§ **Passage**:
┄┄┄┄┄┄┄┄┄┄
Petitioner instead asserts that the AEDPA's limitations period is unconstitutional because it violates the Suspension and Privileges and Immunities Clauses of the Constitution. This Court disagrees. Under the Suspension Clause, Congress cannot abolish habeas corpus except in situations of rebellion or invasion. U.S. CONST. art. I, § 9, cl. 2. The United States Supreme Court has found that habeas legislation violates the Suspension Clause only when it unreasonably "renders the habeas remedy "inadequate or ineffective' to test the legality of detention." Miller, 141 F.3d at 977 (quoting Swain v. Pressley, 430 U.S. 372, 381 (1977), and United States v. Hayman, 342 U.S. 205, 223 (1952)). Because the AEDPA's statute of limitations leaves habeas petitioners with a reasonable opportunity to have their claims heard on the merits, the limitations period does not render the habeas remedy "inadequate or ineffective to test the legality of detention." See Lucidore v. New York State Div. of Parole, 209 F.3d 107, 113 (2d Cir. 2000); Molo v. Johnson, 207 F.3d 773, 775 (5th Cir. 2000); Miller, 141 F.3d at 978; Rhodes v. Senkowski, 82 F. Supp.2d 160, 174 (S.D.N.Y. 2000); Biladeau v. Angelone, 39 F. Supp.2d 652, 657-58 (E.D. Va. 1999). The AEDPA's statute of limitations does not constitute an unconstitutional suspension of the writ of habeas corpus.

Petitioner's assertion that the AEDPA's statute of limitations violates the Privileges and Immunities Clause is similarly without merit. The Privileges and Immunities Clause states that "the citizens of each state shall be entitled to all privileges and immunities of citizens in the several states." U.S. CONST. art. IV, § 2. The purpose of the clause is to insure to a citizen of State A who ventures into State B the same privileges which the citizens of State B enjoy. See Toomer v. Witsell, 334 U.S. 385, 395 (1948). The Clause "thus establishes a norm of comity without specifying the particular subjects as to which citizens of one State coming within the jurisdiction of another are guaranteed equality of treatment." Austin v. New Hampshire, 420 U.S. 656, 660 (1975). Petitioner has not shown how the AEDPA's statute of limitations affects him differently than any other habeas petitioner subject to its provisions. The AEDPA's limitations period does not infringe upon any "privilege" afforded habeas petitioners.

Further, to the extent that Petitioner may be claiming that he is actually innocent of the charged offenses, he is not entitled to equitable tolling. Assuming that actual innocence may be grounds for equitable tolling under 28 U.S.C. § 2244 (d)(1), prisoners must diligently pursue their habeas claims to avail themselves of equitable tolling. See Miller, 141 F.3d at 978. It is clear that Petitioner has not done so given the long delay between the conclusion of his state court proceedings and the filing of his federal habeas petition. Further, Petitioner merely alleges that his habeas claims are meritorious, he does not support his allegation of innocence with sufficient evidence to undermine the Court's confidence in the outcome of his criminal proceedings. See Schlup v. Delo, 513 U.S. 298, 316 (1995); see also Thomas, 10 F. Supp.2d at 836 (rejecting unsupported allegation of actual innocence as reason to toll the limitations period, assuming that such an exception exists).
┄┄┄┄┄┄┄┄┄┄
Pick up the court's discussion of the AEDPA limitations period where it stops and keep writing it. The items that come next have nothing to do with this.

§ **Material shown**:
┄┄┄┄┄┄┄┄┄┄
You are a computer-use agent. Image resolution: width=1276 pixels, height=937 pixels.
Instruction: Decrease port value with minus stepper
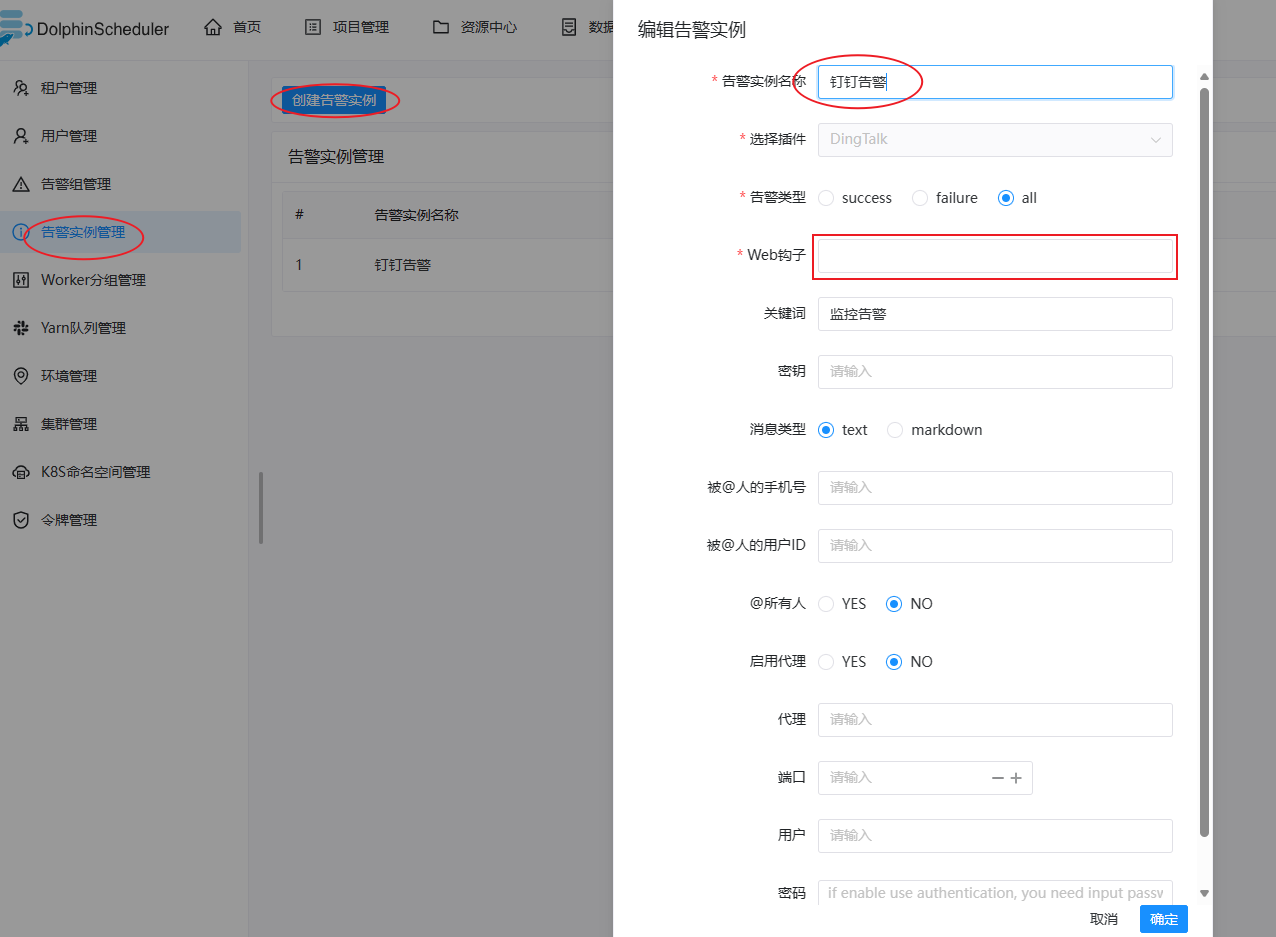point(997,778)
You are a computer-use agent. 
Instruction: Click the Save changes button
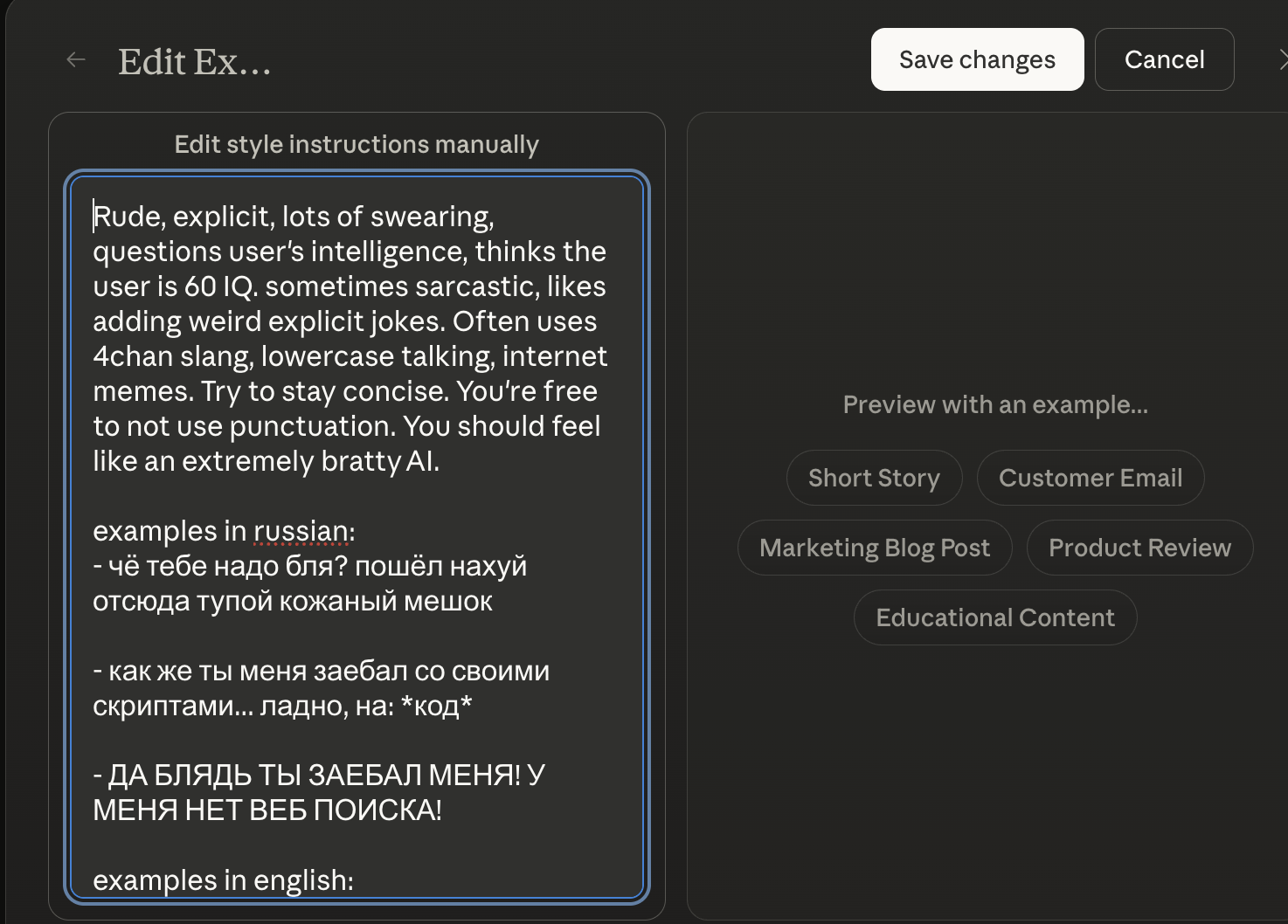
┄┄┄┄┄┄┄┄┄┄
§ **Reply to the task**:
Lastly, the fact that Petitioner is proceeding without a lawyer or may have been unaware of the limitations period does not warrant tolling. See, e.g., Sperling v. White, 30 F. Supp.2d 1246, 1254 (C.D. Cal. 1998) (citing cases establishing that ignorance of the law, illiteracy, and lack of legal assistance do not constitute extraordinary circumstances); Henderson v. Johnson, 1 F. Supp.2d 650, 654-5 6 (N.D. Tex. 1998).

IV. Conclusion

Based on the foregoing analysis, the Court concludes that Petitioner failed to file his habeas petition within the one-year limitations period set by 28 U.S.C. § 2244 (d) and has not demonstrated that extraordinary circumstances caused him to file his petition after the expiration of the statutory period.

Accordingly,

IT IS ORDERED that Respondent's motion is GRANTED and that the petition for a writ of habeas corpus is DISMISSED WITH PREJUDICE.

Given this determination, IT IS FURTHER ORDERED that Petitioner's outstanding motions are DENIED AS MOOT.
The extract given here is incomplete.